***** PROVIDED MATERIAL *****

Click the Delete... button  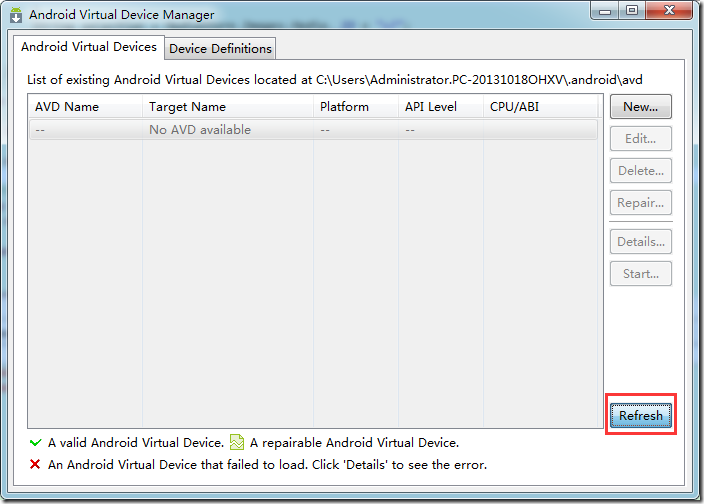tap(640, 171)
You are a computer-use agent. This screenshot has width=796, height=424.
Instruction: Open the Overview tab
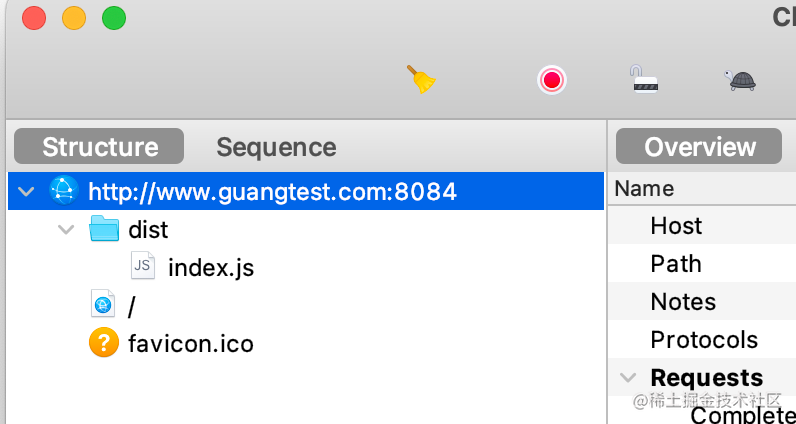699,147
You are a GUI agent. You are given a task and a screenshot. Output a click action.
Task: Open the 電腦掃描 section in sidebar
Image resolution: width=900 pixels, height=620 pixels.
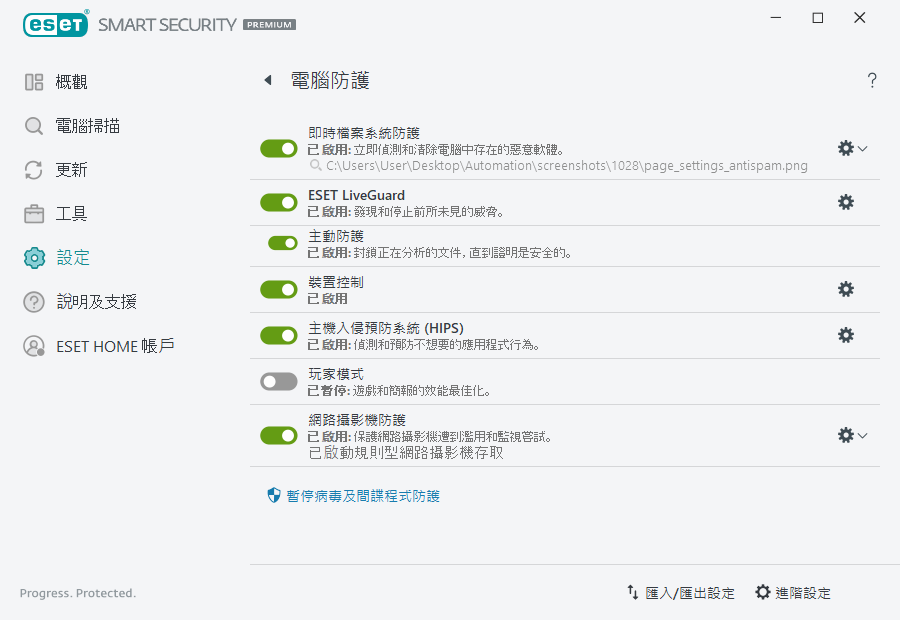coord(70,125)
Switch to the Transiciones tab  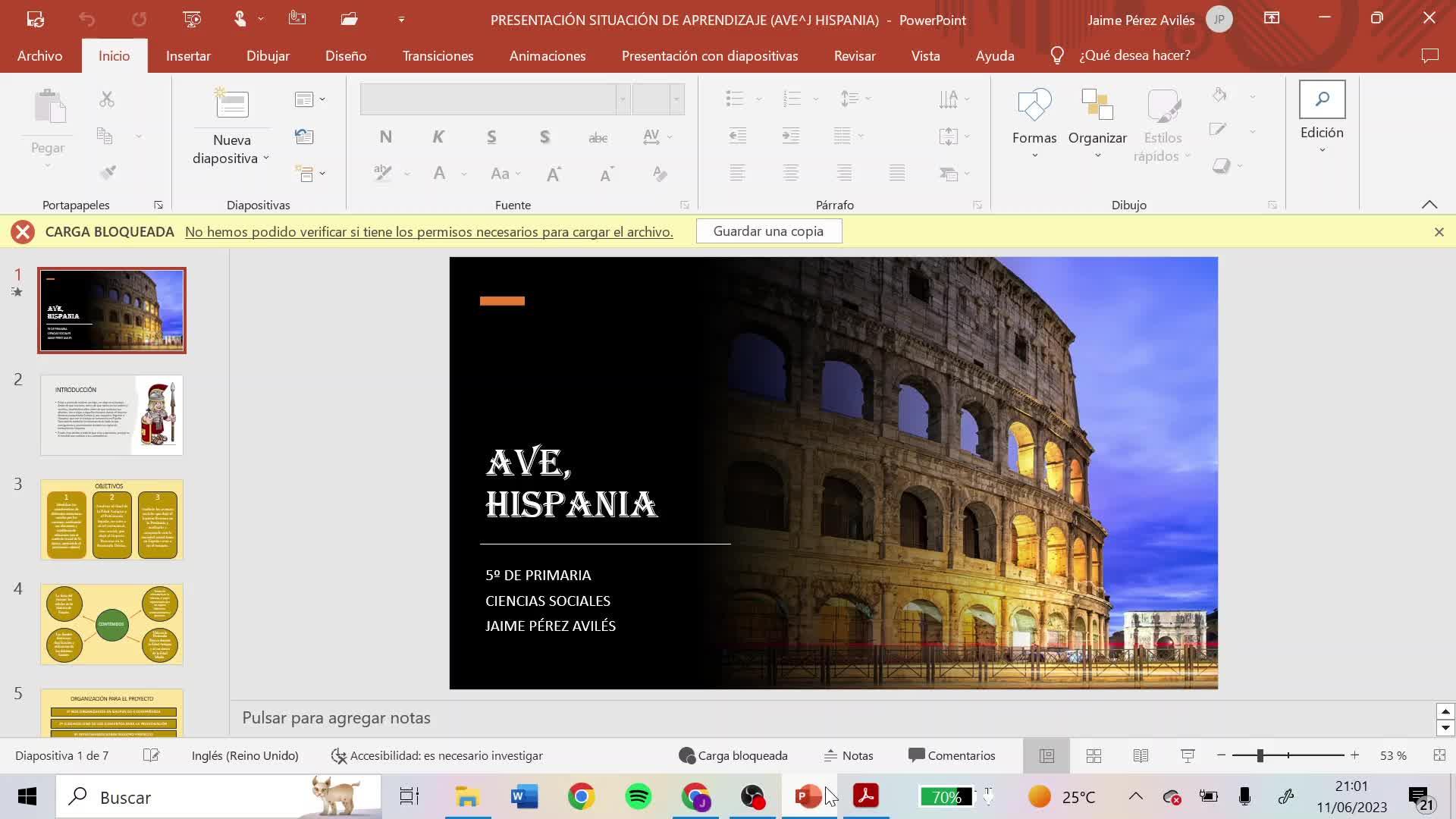pos(438,56)
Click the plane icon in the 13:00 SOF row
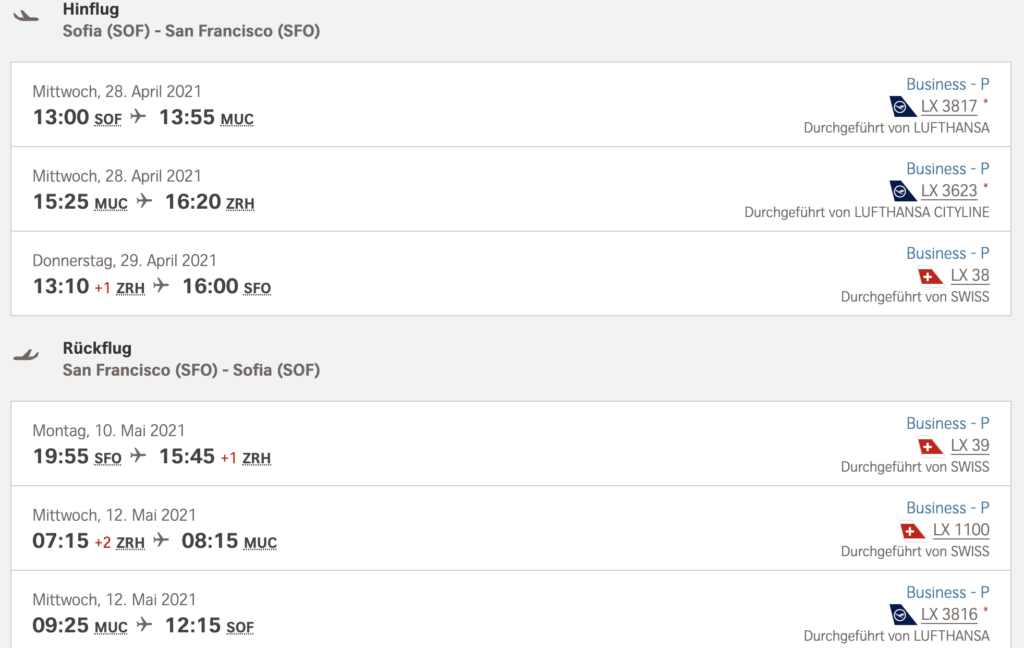 tap(138, 117)
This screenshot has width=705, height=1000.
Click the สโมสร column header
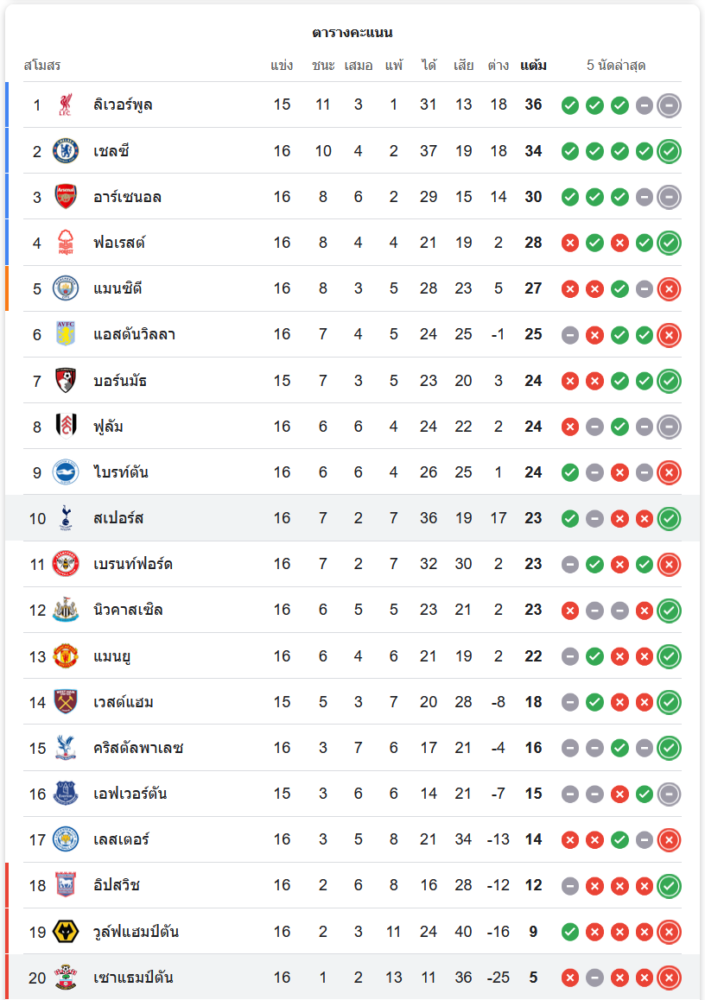pyautogui.click(x=42, y=66)
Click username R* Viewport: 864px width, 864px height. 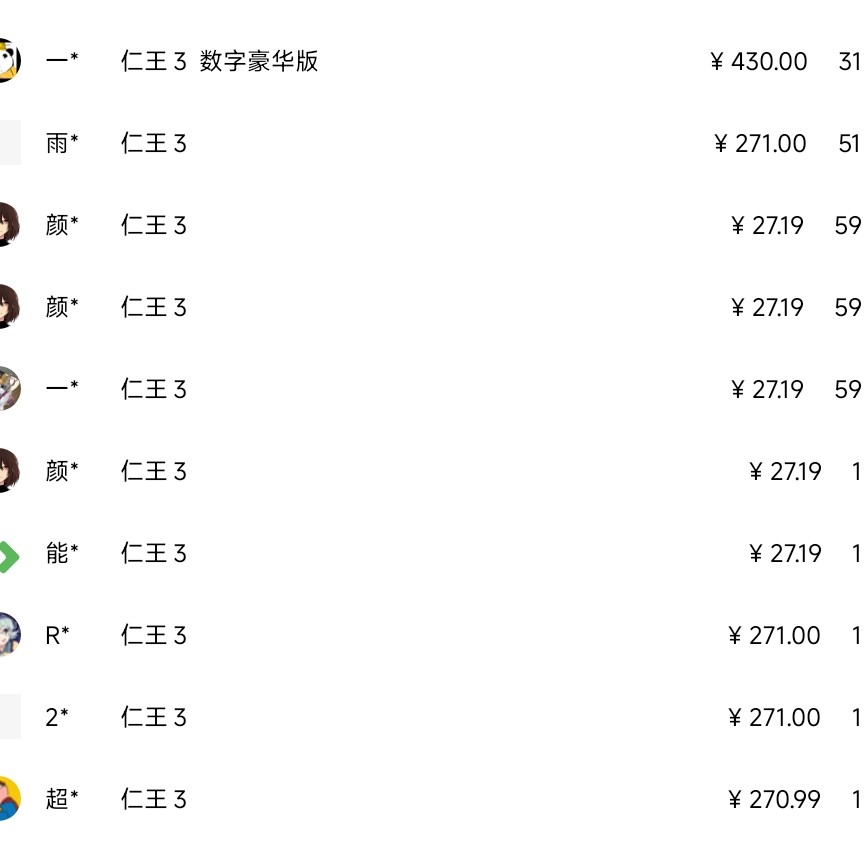(x=58, y=636)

*****

§ **TASK DIRECTIONS**:
Pick out every line of the listing above that contains the word "screenshot", and copy each one in full.

§ **FINAL RESULT**:
You are a computer-use agent. This screenshot has width=796, height=424.
You are a GUI agent. You are given a task and a screenshot. Output a click action.
This screenshot has width=705, height=1000.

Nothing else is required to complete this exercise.